GIVEN PASSAGE: Begin

The newly organized, 11-man Heartland Interstate Strategy Task Force met for the third time in Sioux Falls, SD on June 17th to discuss strategy and to lay the groundwork for taking the gospel into unreached areas in the region.
Five state conventions are participating in the task force: the Baptist Convention of Iowa, the Dakota Baptist Convention, the Kansas-Nebraska Convention of Southern Baptists, the Minnesota-Wisconsin Baptist Convention and the Missouri Baptist Convention (MBC).
“I join with thousands of Missouri Baptists in embracing the Great Commission,” John Yeats, Missouri Baptists’ Executive Director, said. “The opportunities for sharing the gospel and planting churches along the ‘Heartland Highway’ are huge. I am anxious to hear about what the task force maps out for us.
“When I imagine the impact the gospel will have in the communities scattered along the corridor, I immediately think about the trajectory of families being changed from lostness to purposeful godliness,” Yeats added. “Let’s start praying now for how we can be involved.”
Mark Elliott, director of missions for the Eastern Nebraska Baptist Association (ENBA), serves as chair of the task force. He’s been busy contacting the other 10 men to ask them to pray about their dreams and goals for the task force, and he is anxious to hear from all of them about their “current reality.”

GIVEN PASSAGE: End
DATASET EXTRACT: Begin

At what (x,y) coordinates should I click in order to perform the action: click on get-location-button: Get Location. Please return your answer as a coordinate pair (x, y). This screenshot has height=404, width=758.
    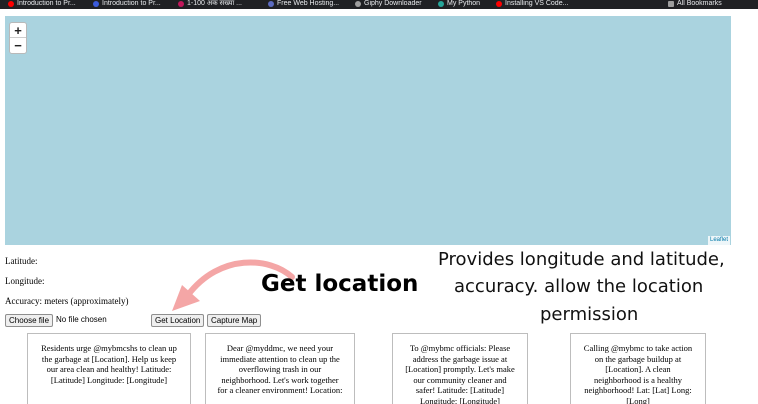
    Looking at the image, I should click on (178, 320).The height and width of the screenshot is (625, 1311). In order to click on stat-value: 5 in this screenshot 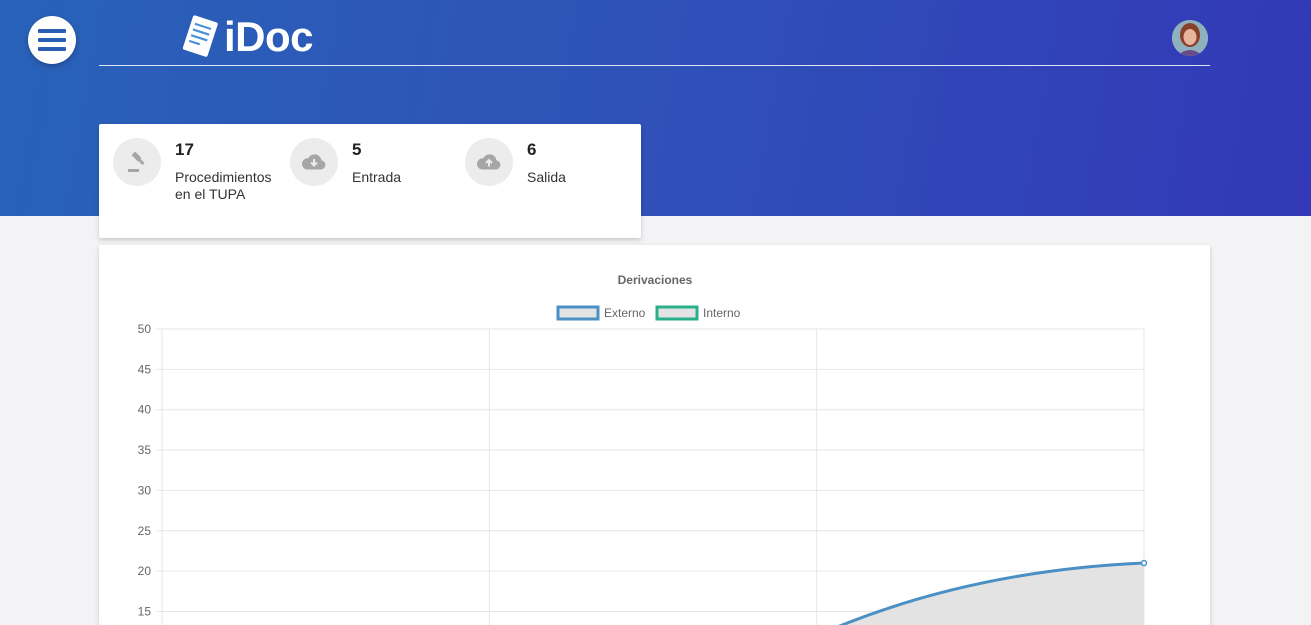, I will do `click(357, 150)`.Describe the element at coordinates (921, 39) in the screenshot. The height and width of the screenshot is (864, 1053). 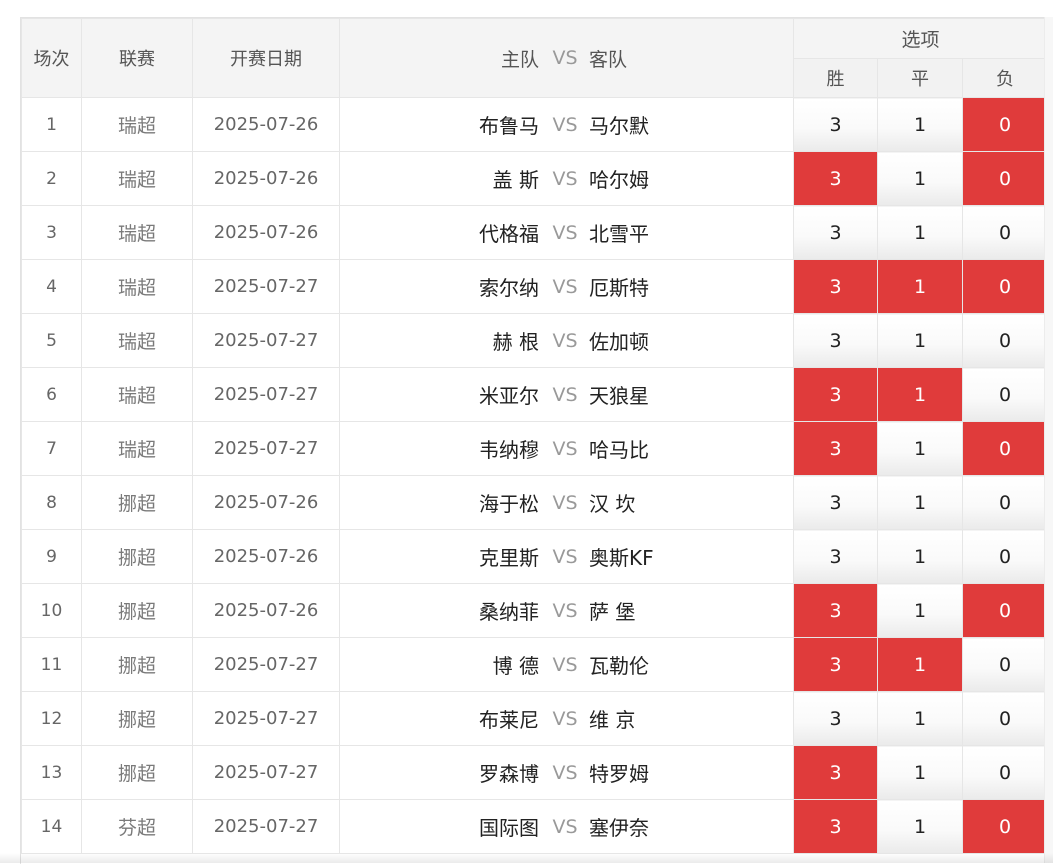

DATASET EXTRACT: End

WORK TO COMPLETE ::
#1 From the Heartland task force article, extract everything from "The newly organized, 11-man" down to "out for us.".
#2 Write the next part of the Heartland task force article, picking up after its last sentence.
The listing is separate from the Heartland task force article.

WRITTEN RESPONSES ::
#1
The newly organized, 11-man Heartland Interstate Strategy Task Force met for the third time in Sioux Falls, SD on June 17th to discuss strategy and to lay the groundwork for taking the gospel into unreached areas in the region.
Five state conventions are participating in the task force: the Baptist Convention of Iowa, the Dakota Baptist Convention, the Kansas-Nebraska Convention of Southern Baptists, the Minnesota-Wisconsin Baptist Convention and the Missouri Baptist Convention (MBC).
“I join with thousands of Missouri Baptists in embracing the Great Commission,” John Yeats, Missouri Baptists’ Executive Director, said. “The opportunities for sharing the gospel and planting churches along the ‘Heartland Highway’ are huge. I am anxious to hear about what the task force maps out for us.

#2
“As an extrovert with a type A personality, I’m ready to get things rolling,” Elliott said. “I am also looking forward to hearing about what God is doing across the region. But mainly I am anxious to see how God is going to expand our limited and finite visions and use our collective experience and energy to create Divine synergy.
“My personal experience is that when God gets in the middle of something, it turns out so much better and different than what I ever thought or imagined it could be – and it’s all to His glory.”
For the first year Elliott envisions the task force focusing on prayer for the various regions up and down the I-29 corridor, on dispersement and analysis of filtered demographic information of those regions; and then on developing a clear vision statement that can excite and energize people to begin praying passionately and persistently for how to proceed.
The idea behind the Heartland Interstate Strategy group is that church plants won’t be as dependent as in the past on churches from the South for missions support, and at the same time, members of church plants in the Heartland will get involved from their earliest days in missions projects.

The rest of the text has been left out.